Sunday, January 16, 2011
GIMP and digital photography
Nyc Labrets taught me a lot about digital photography. More sophisticated Canon and Nikon cameras can produce a RAW file which is huge in size and is like a NEGATIVE. There is software designed to manipulate that RAW file and do incredible things with the resulting photo. GIMP which is open source has all sorts of 3rd party plugins available. Photoshop can also do things with the RAW file. Youtube probably has many demos regarding this if we search on RAW Gimp. GIMP by the way is totally free. Photoshop costs $800 initially and then $200 per year for updates. GIMP is always a few releases behind Photoshop's ability but many people only use the more elementary functions of those programs. Photoshop implements PANTONE colors which are proprietary. GIMP cannot include anything proprietary and remain open source. Some professionals MUST be able to work with PANTONE numbers and so they must use Photoshop.

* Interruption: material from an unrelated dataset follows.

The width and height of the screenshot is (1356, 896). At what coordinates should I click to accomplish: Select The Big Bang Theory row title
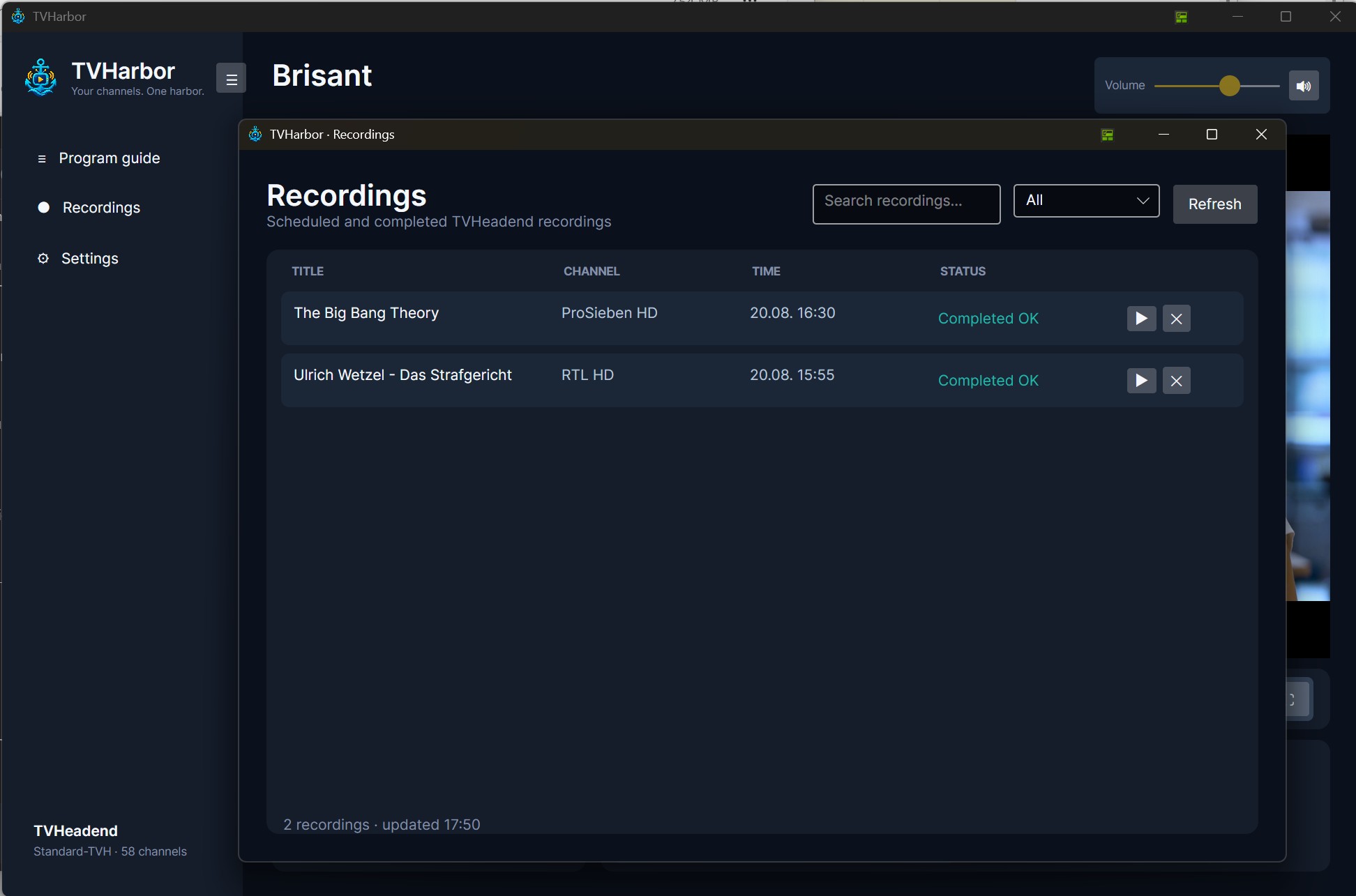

Nyc told me he has no interest in manipulating RAW files because he wants to shoot as much footage as possible and not strive for some more artistic manipulation of a single shot. This is about as much as I remember of what Nyc taught me and what I learned playing around with GIMP and Youtube tutorials. One concept that is essential is LAYERS. A given GIMP Image can have countless layers which can be transparent or opaque, and one combines layers to achieve the final image. One may edit individual layers. Once you tell GIMP to export to a JPG or other format then they layers are lost as GIMP merges all layers into the final image. Of course you may save your work in a GIMP editable format that preserves all the layers.